Délivrées, livrées à elles-mêmes, les pensionnaires du harem récompensent la kapo à cravache de ses mauvais traitements d’antan, la maîtresse SM laissant cependant apercevoir son plaisir à ce juste châtiment, tandis que les brouillons concons des friqués effroyables de Hostel, chapitre II (Eli Roth, 2007) se voient livrés à la rancune des captives précitées, essaim de furies et de lynchage hors-champ, comme si les figurantes de La Cité des femmes (1980) de Federico Fellini fusionnaient avec le final du Parfum (Tom Tykwer, 2006). Je le disais supra, Caged Women se termine sur une émancipation, une ascension, un plan estampillé à trois de bon aloi, dans la bonne humeur, en apesanteur, dans la joie, au-delà des combats. Sur terre, « la guerre des sexes », ressassée, rassie, stérile et liberticide, se poursuit, qu’en pense Annie Le Brun, probablement pas du bien. Dans les airs, au cœur de ce quartier pas si sécurisé, à la révolution revenue, bienvenue, une utopie paraît, volontariste plutôt qu’onaniste. Si vous cherchez de quoi vous astiquer en solo, assouvir par procuration votre détestation réflexive du « deuxième sexe », ou si le Cinéma(tographe) signifie pour vous Straub & Huillet, cela et rien de plus, répète le corbeau d’Edgar Poe, fuyez fissa. Si vous souhaitez découvrir Pilar Orive, sa beauté, sa générosité, son épiphanie modeste, sincère, sculpturale et joviale, attardez-vous pendant une heure et demie, quitte à traverser l’ouvrage en accéléré. Ni pensum phallocratique ni babiole obsolète, ni navet décérébré ni chef-d’œuvre de subversion sexuée, Caged Women, fantaisie priapique, politique, s’apprécie en BD animée, incarnée, décomplexée, qui malmène son héroïne, Janet en sœurette de Gwendoline, dehors, Drunna hardcore, dans le but démocratique de mieux la magnifier, de démontrer, avec le langage de l’impureté, du commerce, du jeu, du sérieux, du mythique et du prosaïque, espéranto de la culture populaire, que la femme ne s’apparente pas à l’avenir de l’homme, qu’elle représente son présent, le partage avec lui, aussi somptueuse, audacieuse, courageuse et odieuse, fallacieuse, calamiteuse que lui.
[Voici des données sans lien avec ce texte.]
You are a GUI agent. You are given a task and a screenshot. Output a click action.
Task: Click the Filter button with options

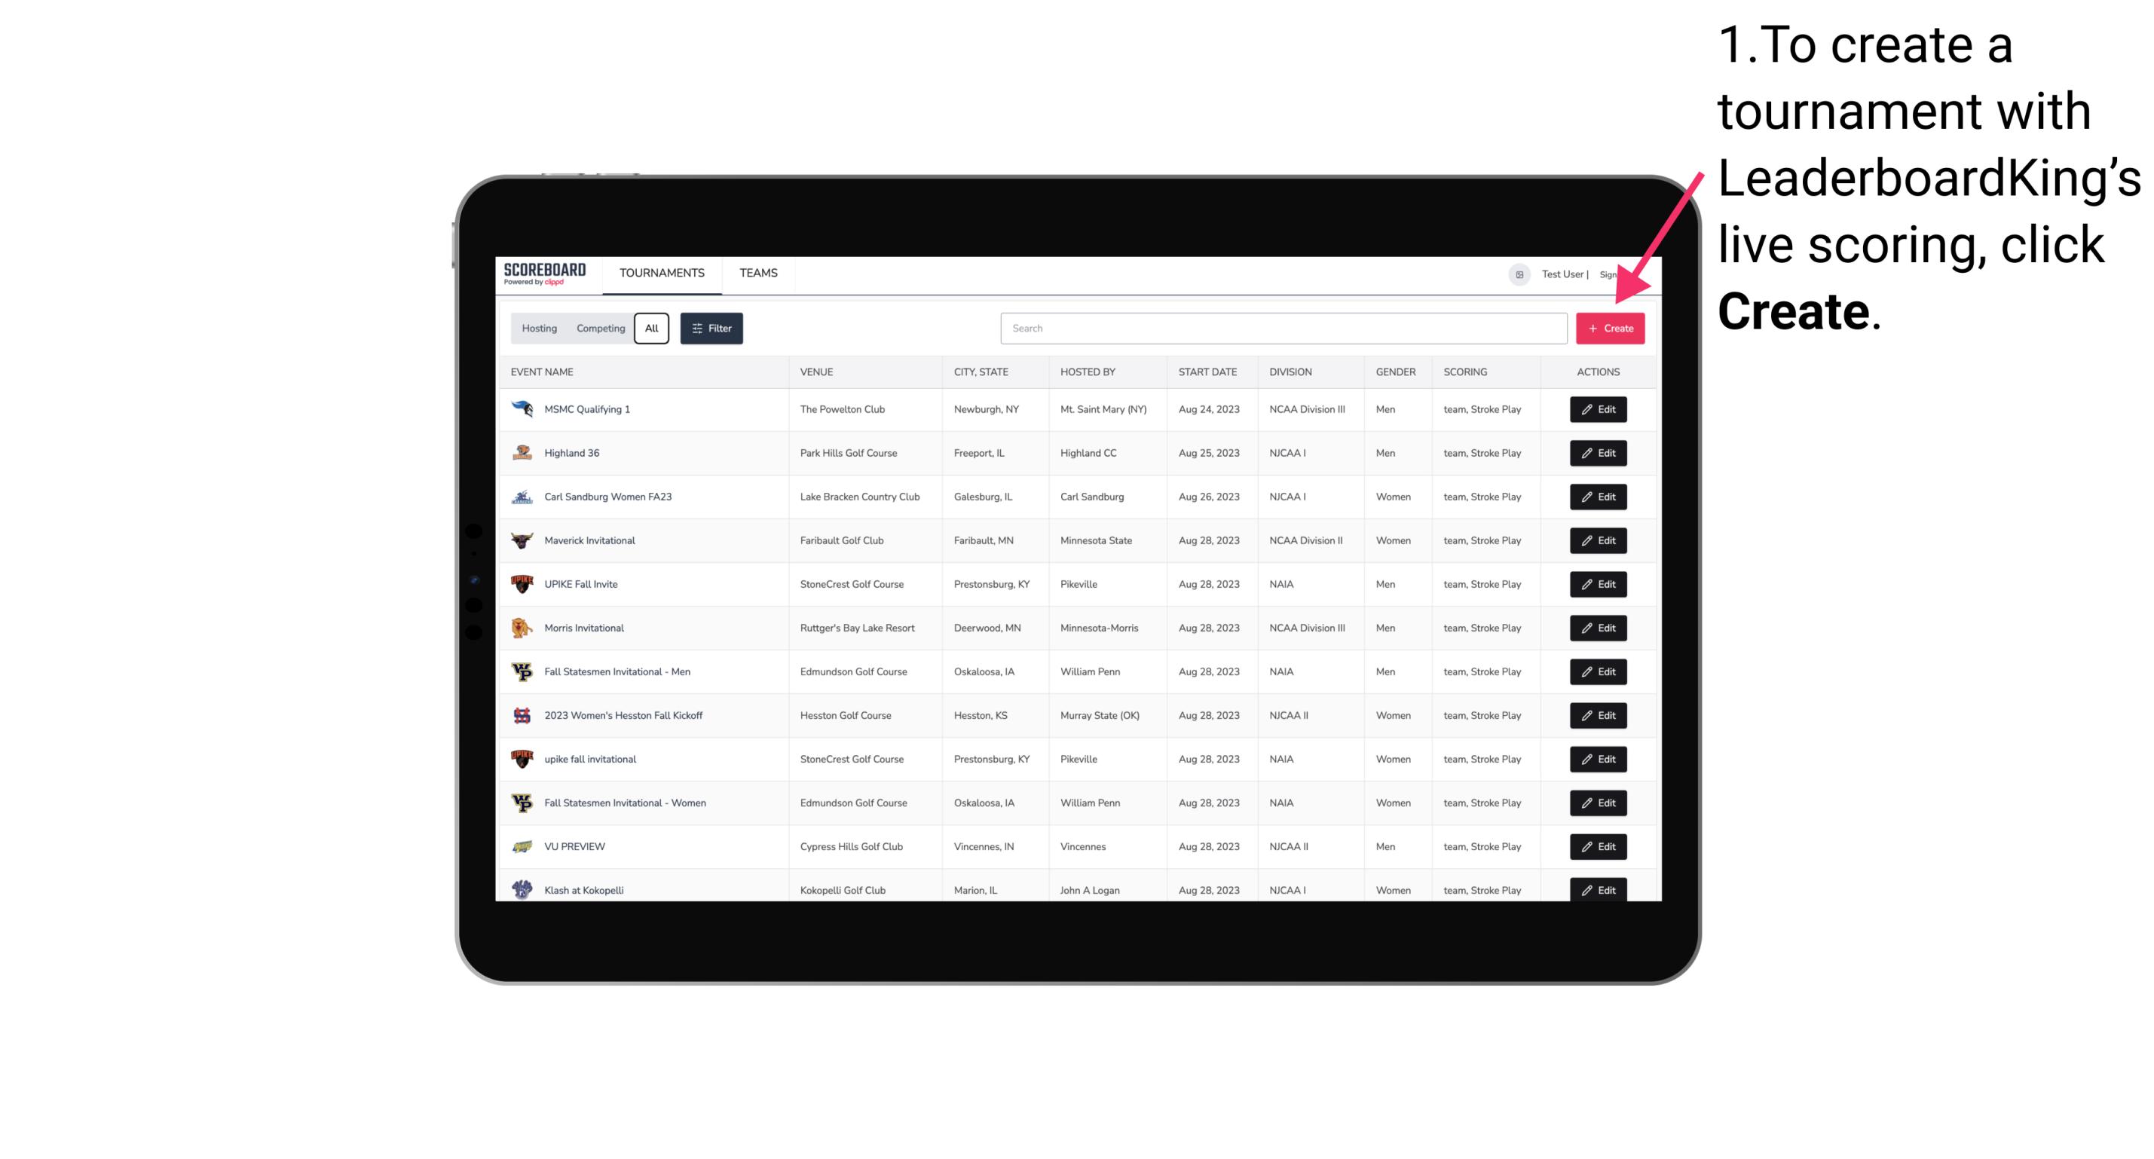tap(711, 329)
Un mec capable d’encaisser les coups intériorisés des règles à répétition, la déchirure d’un accouchement ? De la science-fiction, à la Jacques Demy & Ivan Reitman (L’Événement le plus important depuis que l’homme a marché sur la Lune, 1973 + Junior, 1994). Des femmes fréquentables, fortes, fragiles, tournées vers la vie, génitrices ou non, a contrario de beaucoup (trop) d’hommes, de pouvoir ou pas, préoccupés par leur pauvre pénis puéril, enclins aux funèbres refrains de fastidieuse finitude ? Une réalité à célébrer, en salles ou ailleurs, que (trans)porte l’irremplaçable Pilar, souriante à distance et victorieuse enfin heureuse.